In a nutshell, the GOP House agenda would place the federal government on a fiscally sustainable path without eviscerating national security. America would reclaim its status as one of the freest and most opportunity-laden economies in the world. There would be real and enforceable limits on the power of the federal government. And our ability to defend America’s interests around the world would be robust and enduring.
If you think this sounds like the equivalent of a second American Revolution, you’re right.
So, what exactly happened in our thought experiment?
First, the 112th Congress repealed every jot and tittle of Obamacare on its first day of business…
This is what the Democrats are afraid of and what they are trying to use as a boogey man to scare voters.
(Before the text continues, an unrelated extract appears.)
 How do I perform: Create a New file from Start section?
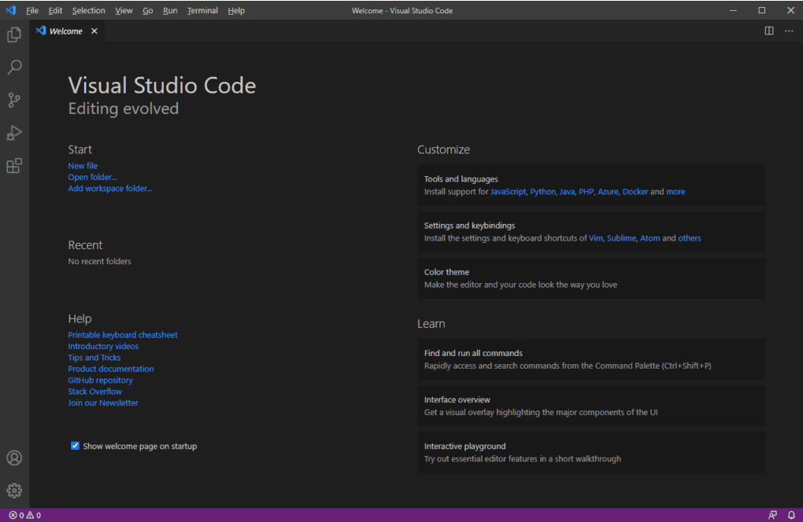(83, 165)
The screed, “Do you want to go back to the failed policies of the past” really is meant to avoid this. The problem the Democrats have now is that the fail policies of the recent past are theirs.
7. The Navy’s Railgun
After years of testing a lab model at the Navy surface warfare center in Dahlgren, Virginia, the railgun — a gun without moving parts that fires a round through a big burst of electricity — is finally moving into a prototype phase. Next week, BAE System’s version of the railgun shoud arrive at Dahlgren for tests, followed in April by General Atomics’ version.
Meanwhile, Raytheon is developing the central nervous system of the railgun — the battery package that stores and then blasts the energy to send a bullet through the barrel. A shipboard demonstration should be ready, tentatively, by 2019.
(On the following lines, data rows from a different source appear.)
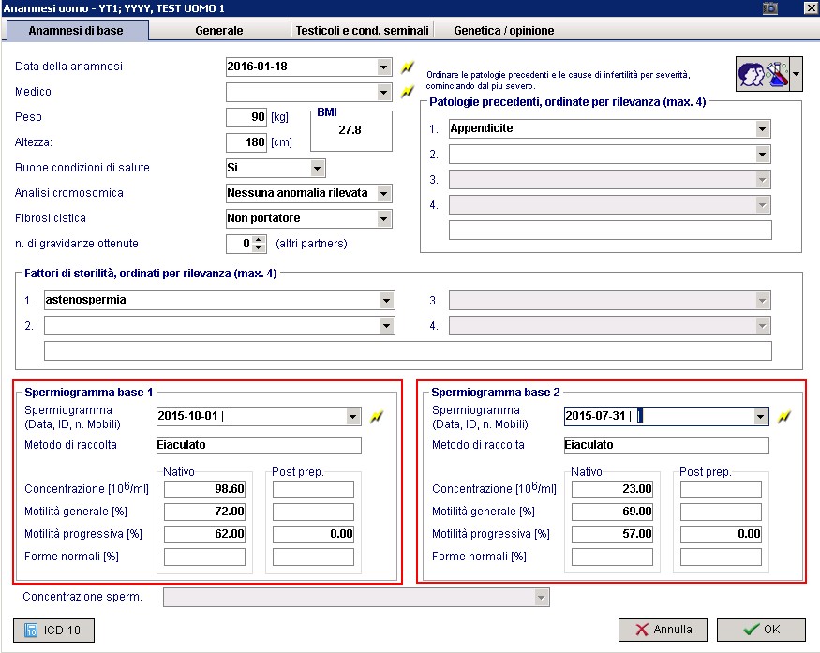Viewport: 820px width, 653px height.
Task: Click the Annulla button
Action: pyautogui.click(x=663, y=630)
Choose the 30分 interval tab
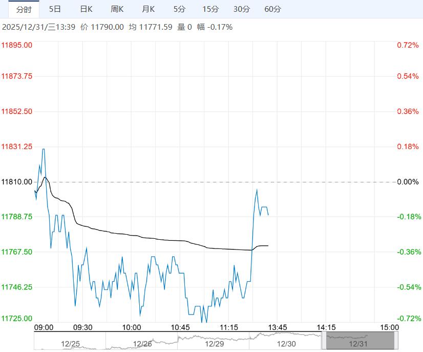The image size is (423, 352). click(242, 9)
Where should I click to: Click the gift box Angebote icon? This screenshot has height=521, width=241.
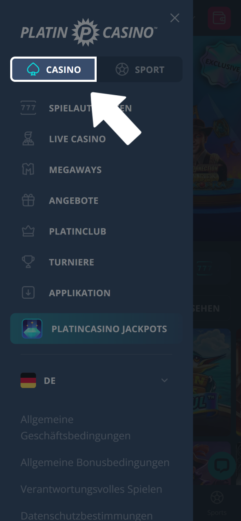pos(28,201)
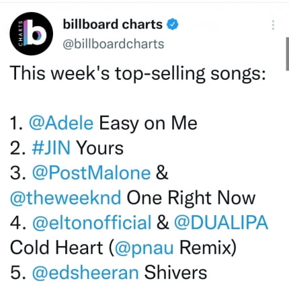Click the 'Cold Heart' song title text
The height and width of the screenshot is (287, 289).
(56, 247)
That came very close not to happening at all. In June, the Senate Armed Services Committee put the railgun on the chopping block. That was barely six months after the railgun broke a world record at Dahlgren, firing a 23 pount bullet at Mach 8 speeds thans to 33 magajoules of energy. But “the committee felt the technical challenges to developing and fielding the weapon would be daunting,” staff director Richard DeBobes told Danger Room back then, “particularly [related to] the power required and the barrel of the gun having limited life.”…
As an old Navy man I found this very interesting. Mach 8 for those who are interested is 5280 mph. Perhaps Superman is no longer “faster than a speeding bullet.”